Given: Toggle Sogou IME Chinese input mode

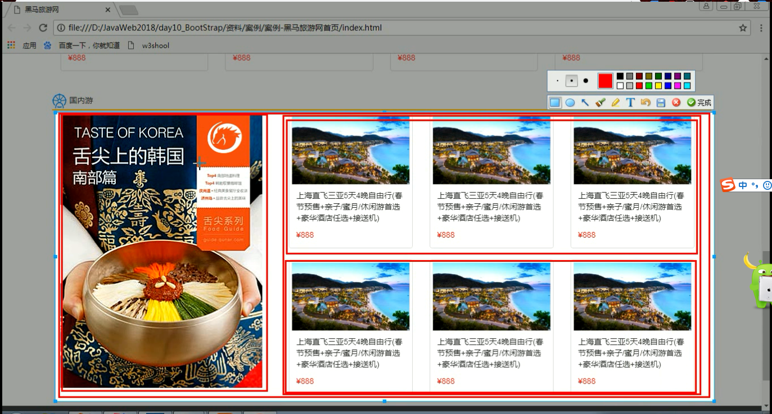Looking at the screenshot, I should tap(743, 185).
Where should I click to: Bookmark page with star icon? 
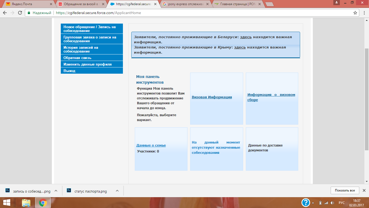[x=355, y=13]
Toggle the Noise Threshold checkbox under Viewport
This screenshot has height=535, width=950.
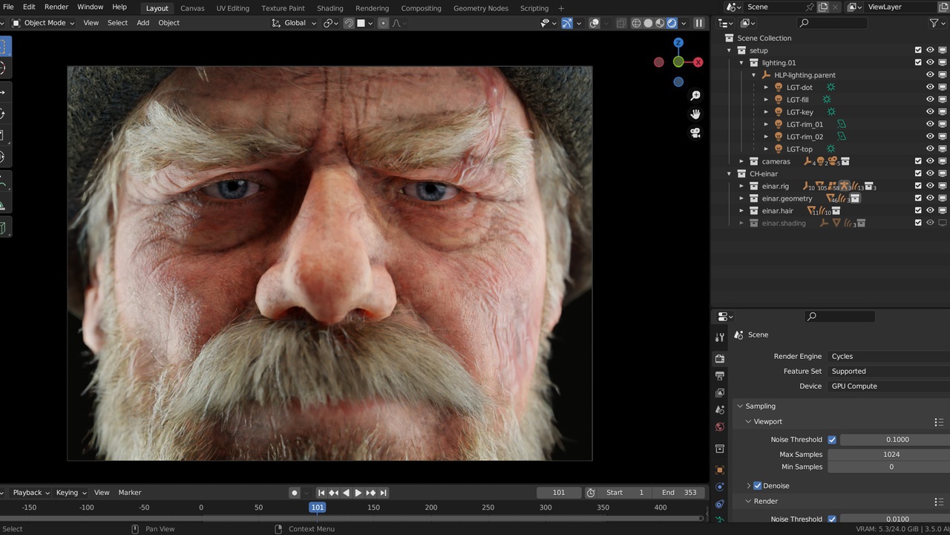(x=832, y=439)
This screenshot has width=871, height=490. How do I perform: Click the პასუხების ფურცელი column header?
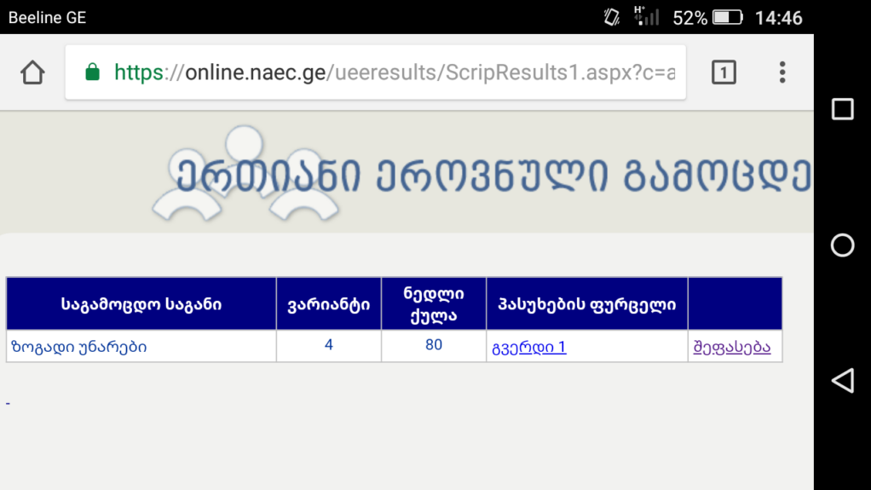click(x=586, y=303)
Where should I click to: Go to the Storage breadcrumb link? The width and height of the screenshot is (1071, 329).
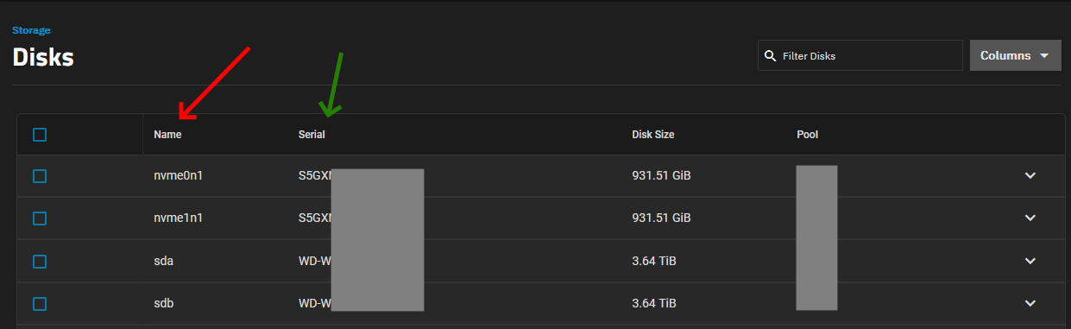31,30
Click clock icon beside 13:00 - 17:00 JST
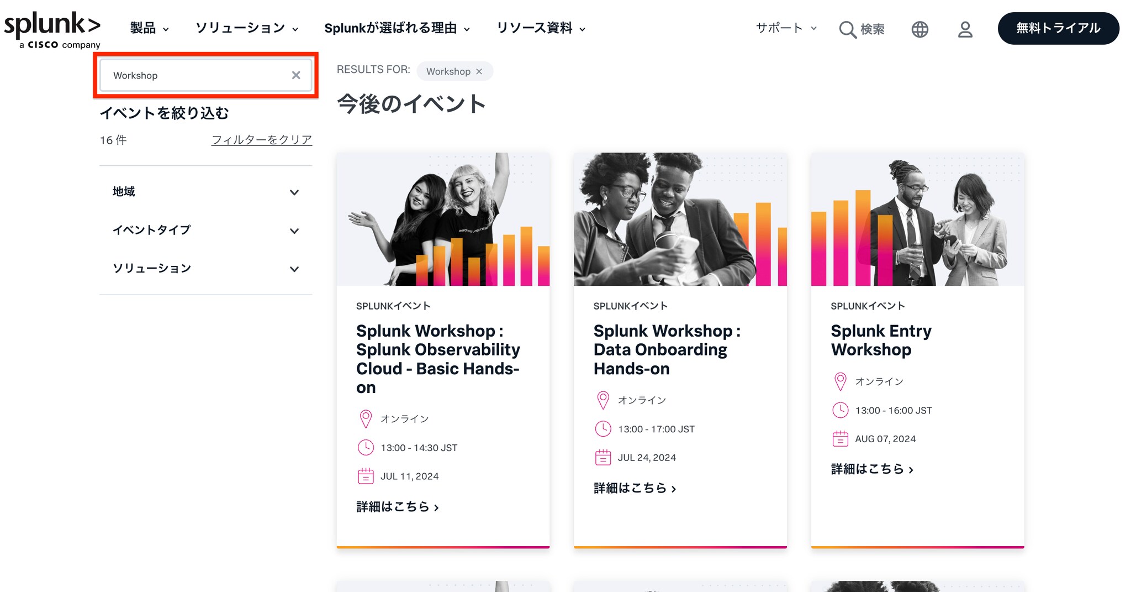 coord(603,429)
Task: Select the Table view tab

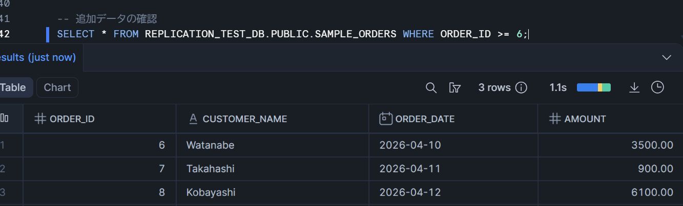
========================================================================
### Work task
Exactly as written, give every entry again, but not the pictures.

### Written answer
Given: Toggle Sogou IME Chinese input mode

Looking at the screenshot, I should tap(743, 185).
Where should I click to: Bookmark page with star icon? 
[x=355, y=13]
Toggle the Noise Threshold checkbox under Viewport
This screenshot has height=535, width=950.
(x=832, y=439)
This screenshot has width=871, height=490. How do I perform: Click the პასუხების ფურცელი column header?
click(x=586, y=303)
Where should I click to: Go to the Storage breadcrumb link? The width and height of the screenshot is (1071, 329).
31,30
Click clock icon beside 13:00 - 17:00 JST
 coord(603,429)
Task: Select the Table view tab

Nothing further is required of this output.